(DIRECTIONS FOR THIS TASK): A word-for-word repeat of the records below is what this calls for.

(PROVIDED DATA):
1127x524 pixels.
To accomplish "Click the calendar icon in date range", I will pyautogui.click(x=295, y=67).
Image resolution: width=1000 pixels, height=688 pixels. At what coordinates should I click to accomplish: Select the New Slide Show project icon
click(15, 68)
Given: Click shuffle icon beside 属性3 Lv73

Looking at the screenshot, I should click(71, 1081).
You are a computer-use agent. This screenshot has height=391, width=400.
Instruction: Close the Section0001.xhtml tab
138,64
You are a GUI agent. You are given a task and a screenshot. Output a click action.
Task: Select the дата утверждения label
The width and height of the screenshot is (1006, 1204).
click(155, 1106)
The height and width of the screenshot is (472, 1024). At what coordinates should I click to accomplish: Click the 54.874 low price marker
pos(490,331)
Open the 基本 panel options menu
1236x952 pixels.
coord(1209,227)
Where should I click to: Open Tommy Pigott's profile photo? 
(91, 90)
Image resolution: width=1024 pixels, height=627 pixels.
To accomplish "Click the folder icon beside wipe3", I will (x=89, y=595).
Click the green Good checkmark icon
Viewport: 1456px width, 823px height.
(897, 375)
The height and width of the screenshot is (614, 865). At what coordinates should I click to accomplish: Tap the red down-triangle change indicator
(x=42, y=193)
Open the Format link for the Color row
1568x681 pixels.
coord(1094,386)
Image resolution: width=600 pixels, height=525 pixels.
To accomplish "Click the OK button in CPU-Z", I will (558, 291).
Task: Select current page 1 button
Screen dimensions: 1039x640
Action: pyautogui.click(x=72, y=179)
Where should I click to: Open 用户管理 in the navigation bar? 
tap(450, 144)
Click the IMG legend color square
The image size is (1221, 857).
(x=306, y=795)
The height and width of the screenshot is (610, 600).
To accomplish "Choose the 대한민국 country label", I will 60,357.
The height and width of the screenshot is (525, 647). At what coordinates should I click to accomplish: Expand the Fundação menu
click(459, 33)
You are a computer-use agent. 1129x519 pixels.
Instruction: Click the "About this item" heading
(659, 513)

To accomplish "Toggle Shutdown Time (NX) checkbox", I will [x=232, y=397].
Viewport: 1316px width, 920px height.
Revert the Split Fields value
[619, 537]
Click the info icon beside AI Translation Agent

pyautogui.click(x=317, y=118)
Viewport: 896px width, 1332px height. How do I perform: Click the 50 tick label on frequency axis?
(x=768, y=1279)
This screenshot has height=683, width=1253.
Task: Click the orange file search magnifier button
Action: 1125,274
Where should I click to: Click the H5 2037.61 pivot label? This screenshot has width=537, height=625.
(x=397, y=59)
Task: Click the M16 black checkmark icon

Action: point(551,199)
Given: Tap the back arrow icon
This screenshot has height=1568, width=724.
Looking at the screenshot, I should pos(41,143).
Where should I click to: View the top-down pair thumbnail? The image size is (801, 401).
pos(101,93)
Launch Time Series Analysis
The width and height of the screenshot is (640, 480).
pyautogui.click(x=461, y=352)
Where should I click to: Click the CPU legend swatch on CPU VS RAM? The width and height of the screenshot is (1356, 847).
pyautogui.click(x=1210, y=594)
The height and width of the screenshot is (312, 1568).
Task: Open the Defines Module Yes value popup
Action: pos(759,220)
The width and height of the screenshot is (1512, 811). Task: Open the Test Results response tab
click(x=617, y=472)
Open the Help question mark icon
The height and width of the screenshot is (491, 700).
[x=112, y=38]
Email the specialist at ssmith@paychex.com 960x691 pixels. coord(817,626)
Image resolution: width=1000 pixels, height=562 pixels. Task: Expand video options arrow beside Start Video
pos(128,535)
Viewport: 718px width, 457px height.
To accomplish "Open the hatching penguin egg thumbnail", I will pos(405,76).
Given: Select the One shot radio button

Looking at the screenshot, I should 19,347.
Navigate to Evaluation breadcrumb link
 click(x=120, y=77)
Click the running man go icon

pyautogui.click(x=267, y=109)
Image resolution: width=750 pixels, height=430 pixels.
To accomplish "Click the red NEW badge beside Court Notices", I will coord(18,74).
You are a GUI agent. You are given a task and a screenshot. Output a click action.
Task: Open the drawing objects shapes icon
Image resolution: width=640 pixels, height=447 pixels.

(RESULT OF THIS EXERCISE):
1127x524 pixels.
To accomplish "Click the calendar icon in date range", I will pyautogui.click(x=295, y=67).
Image resolution: width=1000 pixels, height=688 pixels. At what coordinates should I click to accomplish: Select the New Slide Show project icon
click(15, 68)
Given: Click shuffle icon beside 属性3 Lv73

Looking at the screenshot, I should click(71, 1081).
You are a computer-use agent. This screenshot has height=391, width=400.
Instruction: Close the Section0001.xhtml tab
138,64
You are a GUI agent. You are given a task and a screenshot. Output a click action.
Task: Select the дата утверждения label
The width and height of the screenshot is (1006, 1204).
click(155, 1106)
The height and width of the screenshot is (472, 1024). At what coordinates should I click to accomplish: Click the 54.874 low price marker
pos(490,331)
Open the 基本 panel options menu
1236x952 pixels.
coord(1209,227)
Where should I click to: Open Tommy Pigott's profile photo? 
(91, 90)
Image resolution: width=1024 pixels, height=627 pixels.
To accomplish "Click the folder icon beside wipe3", I will (x=89, y=595).
Click the green Good checkmark icon
Viewport: 1456px width, 823px height.
(897, 375)
The height and width of the screenshot is (614, 865). At what coordinates should I click to accomplish: Tap the red down-triangle change indicator
(x=42, y=193)
Open the Format link for the Color row
1568x681 pixels.
coord(1094,386)
Image resolution: width=600 pixels, height=525 pixels.
To accomplish "Click the OK button in CPU-Z", I will (558, 291).
Task: Select current page 1 button
Screen dimensions: 1039x640
Action: pyautogui.click(x=72, y=179)
Where should I click to: Open 用户管理 in the navigation bar? 
tap(450, 144)
Click the IMG legend color square
The image size is (1221, 857).
(x=306, y=795)
The height and width of the screenshot is (610, 600).
To accomplish "Choose the 대한민국 country label", I will 60,357.
The height and width of the screenshot is (525, 647). At what coordinates should I click to accomplish: Expand the Fundação menu
click(459, 33)
You are a computer-use agent. 1129x519 pixels.
Instruction: Click the "About this item" heading
(659, 513)

To accomplish "Toggle Shutdown Time (NX) checkbox", I will [x=232, y=397].
Viewport: 1316px width, 920px height.
Revert the Split Fields value
[619, 537]
Click the info icon beside AI Translation Agent

pyautogui.click(x=317, y=118)
Viewport: 896px width, 1332px height. How do I perform: Click the 50 tick label on frequency axis?
(x=768, y=1279)
This screenshot has height=683, width=1253.
Task: Click the orange file search magnifier button
Action: 1125,274
Where should I click to: Click the H5 2037.61 pivot label? This screenshot has width=537, height=625.
(x=397, y=59)
Task: Click the M16 black checkmark icon

Action: point(551,199)
Given: Tap the back arrow icon
This screenshot has height=1568, width=724.
Looking at the screenshot, I should pos(41,143).
Where should I click to: View the top-down pair thumbnail? The image size is (801, 401).
pos(101,93)
Launch Time Series Analysis
The width and height of the screenshot is (640, 480).
pyautogui.click(x=461, y=352)
Where should I click to: Click the CPU legend swatch on CPU VS RAM? The width and height of the screenshot is (1356, 847).
pyautogui.click(x=1210, y=594)
The height and width of the screenshot is (312, 1568).
Task: Open the Defines Module Yes value popup
Action: pos(759,220)
The width and height of the screenshot is (1512, 811). Task: Open the Test Results response tab
click(x=617, y=472)
Open the Help question mark icon
The height and width of the screenshot is (491, 700).
[x=112, y=38]
Email the specialist at ssmith@paychex.com 960x691 pixels. coord(817,626)
Image resolution: width=1000 pixels, height=562 pixels. Task: Expand video options arrow beside Start Video
pos(128,535)
Viewport: 718px width, 457px height.
To accomplish "Open the hatching penguin egg thumbnail", I will pos(405,76).
Given: Select the One shot radio button

Looking at the screenshot, I should 19,347.
Navigate to Evaluation breadcrumb link
 click(x=120, y=77)
Click the running man go icon

pyautogui.click(x=267, y=109)
Image resolution: width=750 pixels, height=430 pixels.
To accomplish "Click the red NEW badge beside Court Notices", I will coord(18,74).
You are a GUI agent. You are given a task and a screenshot. Output a click action.
Task: Open the drawing objects shapes icon
Image resolution: width=640 pixels, height=447 pixels.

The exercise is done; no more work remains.